Central Research Theme: Algorithmic Decision Processes

Research in algorithmic decision processes is the study of the dynamics of systems that process information to make decisions. Decision systems are ubiquitous, arising everywhere from the strategies deployed by sports teams to investment decisions made by fund managers, and from regulatory signals deployed in metabolic networks to policy decisions made by governments. These processes become algorithmic when an effort is made to make the decisions scientifically, that is, based on data.

Such processes historically have been decomposed into a sequence of stages: modeling, parameter estimation, control, and verification. Although various disciplines have different names for these stages, virtually all scientific decision processes generate a model, parametrize this model using part of the available observation data, use this model to select a decision that is acceptable or optimal according to some objective or measure, and then use the remaining data to verify that the model and/or decision is adequate.

As students strip the jargon of various fields and focus on these scientific decision process, they will discover the universality and importance of abstraction in the mathematical sciences. Through the algorithmic development of decision processes, students will discover the fundamental relationships between information, uncertainty, and complexity that govern the transformation of data into useful decisions.

Mathematical Modeling

The need for mathematical models to characterize ones understanding of the consequences of various possible decisions builds from differential equations and applied probability, but it also can lead to problems in complex analysis for the study of transfer functions and transform theory), combinatorics, graph theory, differential geometry (dynamics on manifolds), etc.

Parameter Estimation

Regression quickly leads one to statistics, and more advanced topics in time-series analysis and system identification. The mathematics of learning also motivates functional analysis, measure theory, Bayesian analysis, and subjective probability.


With a particular, albeit approximate, model of the consequences of available choices, we can compute the best decision to meet a particular objective.
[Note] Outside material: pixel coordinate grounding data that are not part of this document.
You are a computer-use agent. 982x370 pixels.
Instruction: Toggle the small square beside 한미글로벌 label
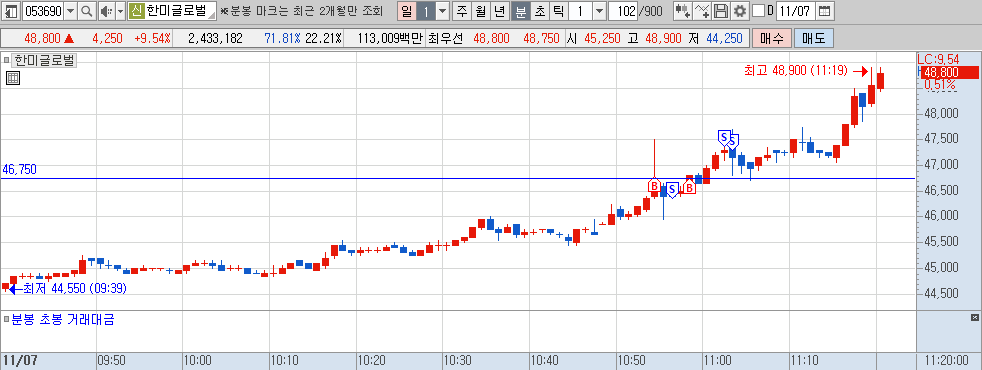point(7,61)
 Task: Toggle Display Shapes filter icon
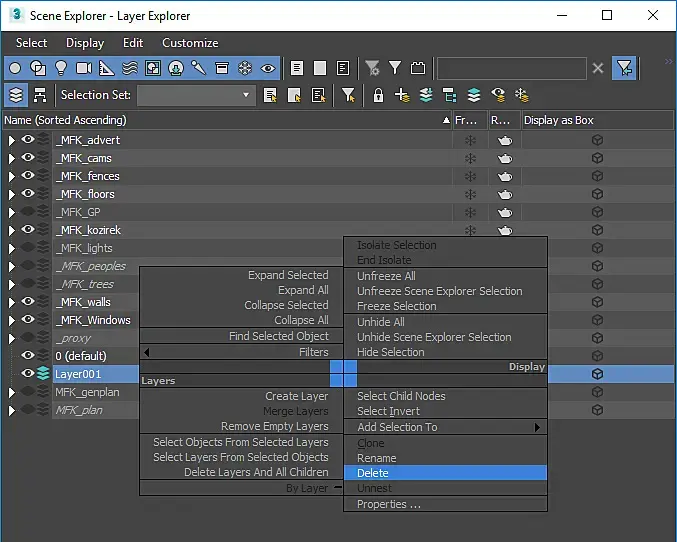tap(38, 69)
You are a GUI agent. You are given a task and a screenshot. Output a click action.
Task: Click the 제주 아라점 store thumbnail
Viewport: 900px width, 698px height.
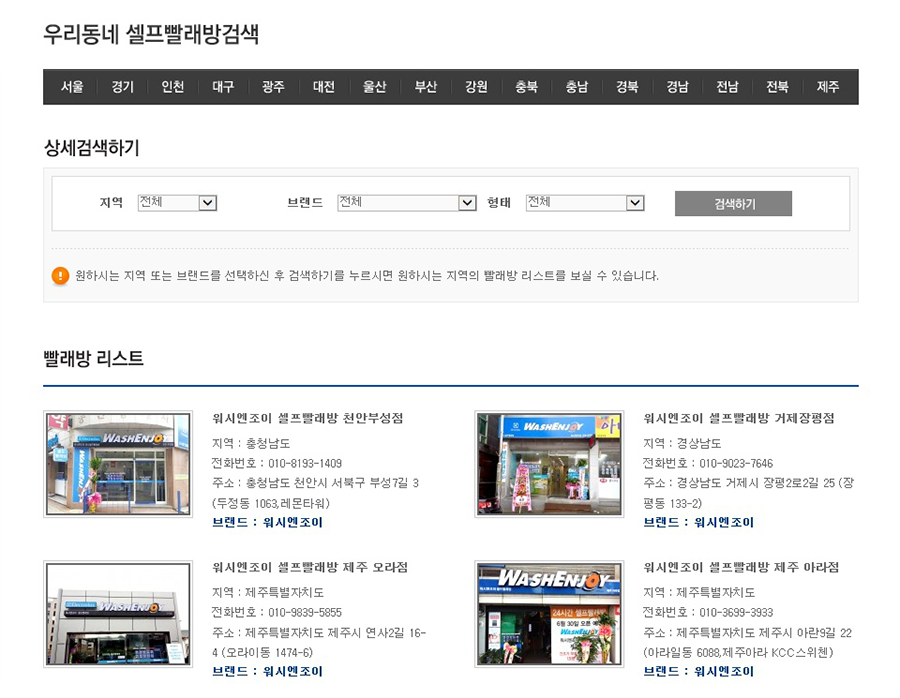tap(549, 613)
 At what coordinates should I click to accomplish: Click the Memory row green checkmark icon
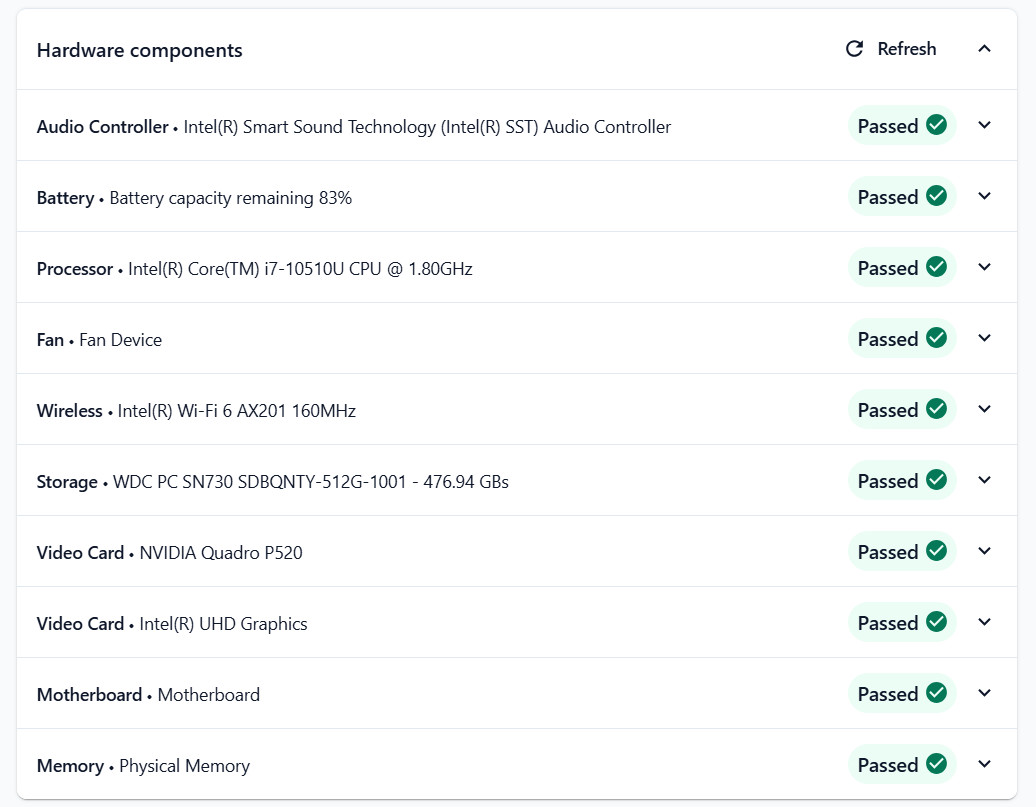(x=936, y=764)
Since the model is approximate, “robust” decisions must consider that the predicted consequences may differ from the actual consequences. Typically such problems are identified as control problems. They can be classified by the characteristics of the model, such as linear control problems or non-linear control problems, or by solution technique, such as stochastic control, robust control or model-predictive control. Adaptive control problems attempt to explicitly integrate the learning and feedback design steps of the decision process, and they can result in techniques such as reinforcement learning.


Given an implementation of a particular control design, and access to the phenomenon it was designed to control, verification is the process of characterizing the success or failure of the design effort. While sudden catastrophic failure typically is unacceptable, degradation in performance due to errors in the controller implementation, or due to uncertainty in the phenomenon to be controlled, may be expected and important to understand; a gradual degradation in performance is the hallmark of a good design.

Computational Focus

If mathematics and statistics are the backbone of research in algorithmic decision processes, computation provides the muscle. At each stage of a decision algorithm, there are not only mathematical and statistical challenges, but there are also computational issues that arise. These are usually associated with the complexity of the problem. Indeed many algorithms are “good” in the sense that they will produce quality results and yet do not scale well in high-dimensional settings due to constraints in spatial and/or temporal complexity. This “curse of dimensionality” requires new decision algorithms that are usually weaker approximations than the original, but that are more readily computable. This interplay between complexity and uncertainty seems to be a fundamental tradeoff in the empirical sciences, and need to be studied and understood by students.